In bacteria, this sensor helps the organisms navigate toward amino acids, an important food source.
"It's a part of a primitive nervous system for bacteria, which detects signals and helps them make decisions," Jouline said. "There's a spectacular parallel because in humans, this amino acid sensor is also a part of the nervous system. We identified this sensor in human calcium channels that modulate release of neurotransmitters from synapses in several neuronal tissues. Malfunctioning of these calcium channels results in neuropathic pain."
That's where GABA comes in. Before this study, drug developers knew that medications derived from GABA (gamma-aminobutyric acid), treating neuropathic pain, fibromyalgia and seizures, relieve symptoms linked to these disorders by attaching to a protein in the human nervous system.
That protein, it turns out, is the one the research team found in humans that contains the motif enabling detection of amino acids, including GABA.
Collaborators in the United Kingdom helped confirm this finding, testing the effects of mutating the motif in experiments using a rat protein that functions in exactly the same way as the human protein. Altering the motif changed the function of the entire receptor, preventing the GABA-derived drug gabapentin from making an effective connection.
"Our work is not solving pharmacological problems, but it showed precisely where on the human protein GABA-derived drugs will bind, and also how they will bind," Jouline said. "That's important, because now if they want to improve it or test different versions of the drug, they know the exact chemical environment. We're providing these two missing points - which part of the drug will bind to which amino acid of the protein, and how it's oriented in 3D space."

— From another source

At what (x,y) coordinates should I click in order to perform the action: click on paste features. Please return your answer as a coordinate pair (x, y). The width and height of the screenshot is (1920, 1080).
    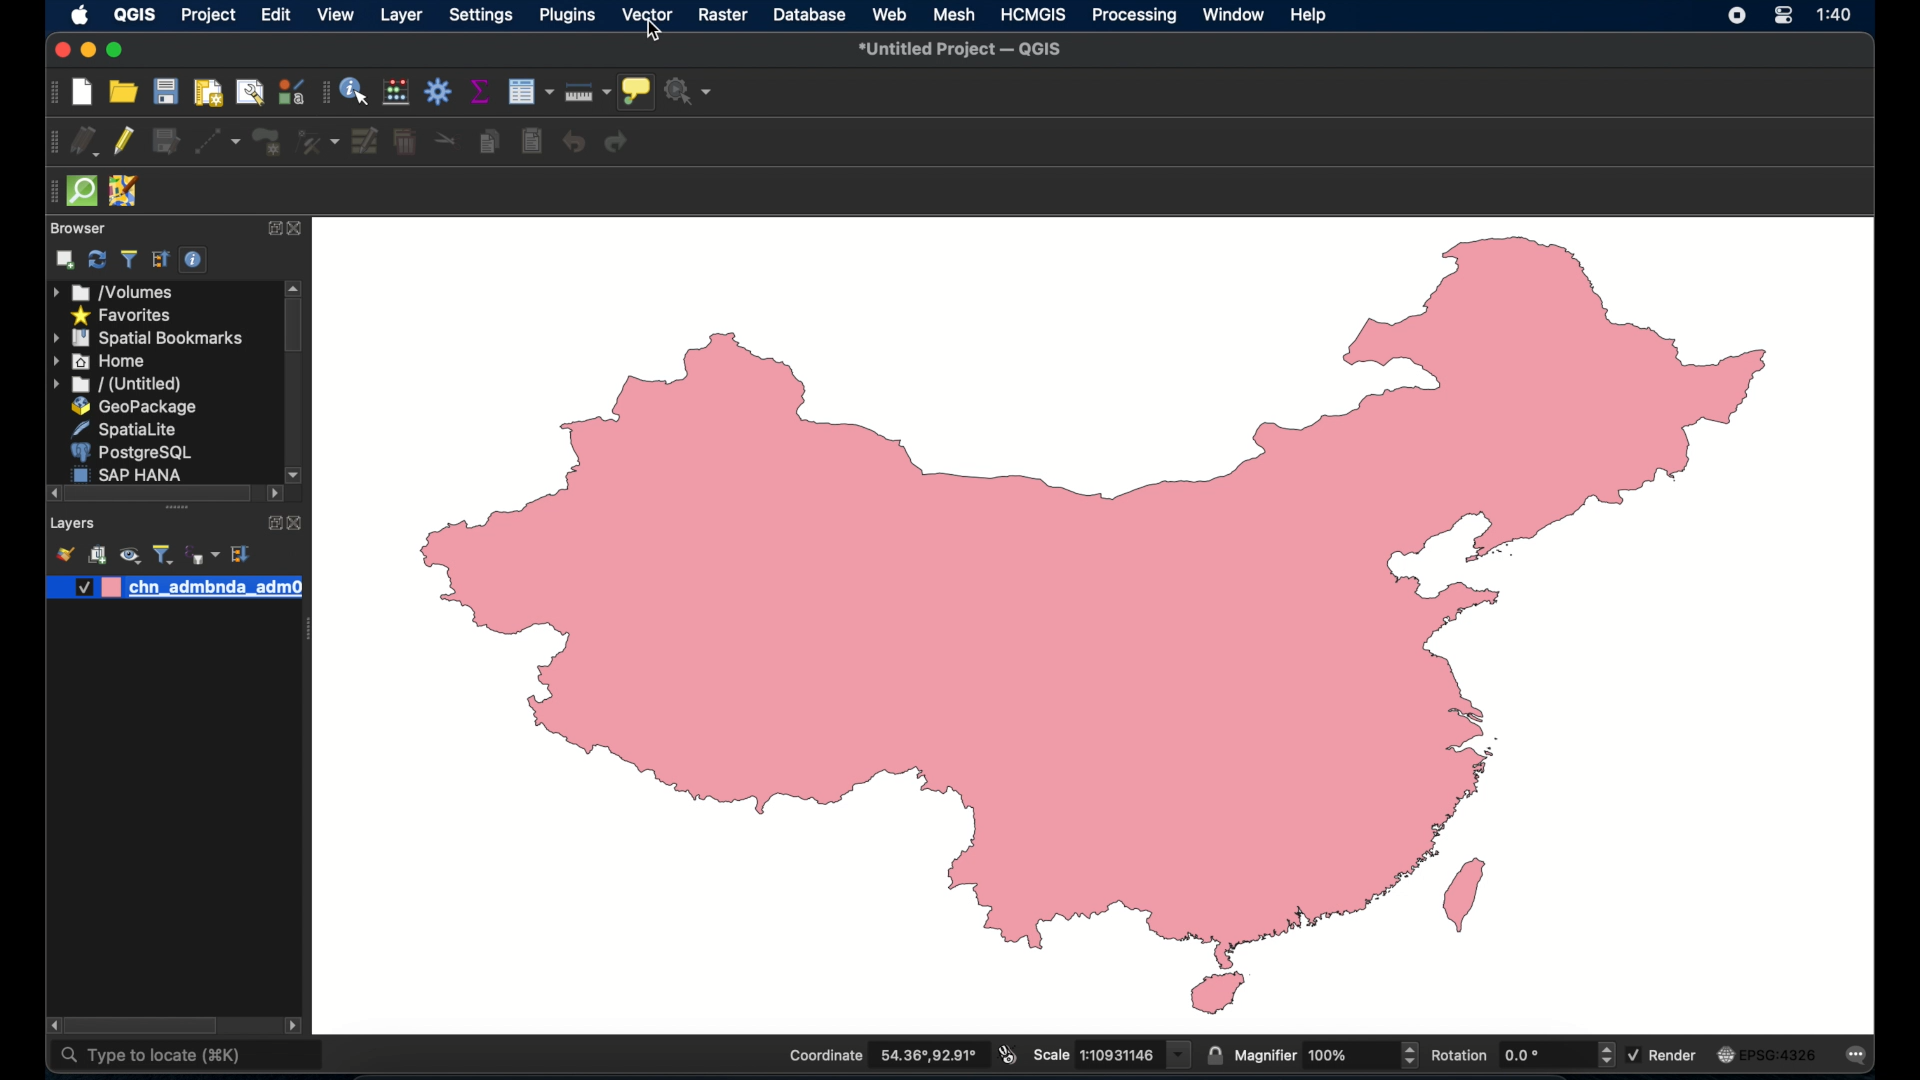
    Looking at the image, I should click on (534, 142).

Though there may never be a definitive answer to the age-old question of what exactly bacteria and humans have in common biologically, Jouline has begun a broader search for sensors that have a role in sustaining life.
"Now we know where to look - not at whole proteins, but only at their segments that are involved in recognizing physical and chemical parameters important to all living systems," he said.
Jouline holds the Rod Sharp Professorship in Microbiology, which is supported by an endowed fund that enabled pursuit of this work. The research was supported by the National Institutes of Health; the Wellcome Trust; the Spanish Ministry of Science, Innovation and Universities; the Regional Government of Andalucia; and the Spanish Ministry of Economy and Competitiveness.
Additional co-authors include Ekaterina Andrianova of Ohio State; Elizabet Monteagudo-Cascales, Miguel Matilla and Tino Krell of Estación Experimental del Zaidin, Consejo Superior de Investigaciones Cientificas in Granada, Spain; and Karen Page and Annette Dolphin of University College London, United Kingdom.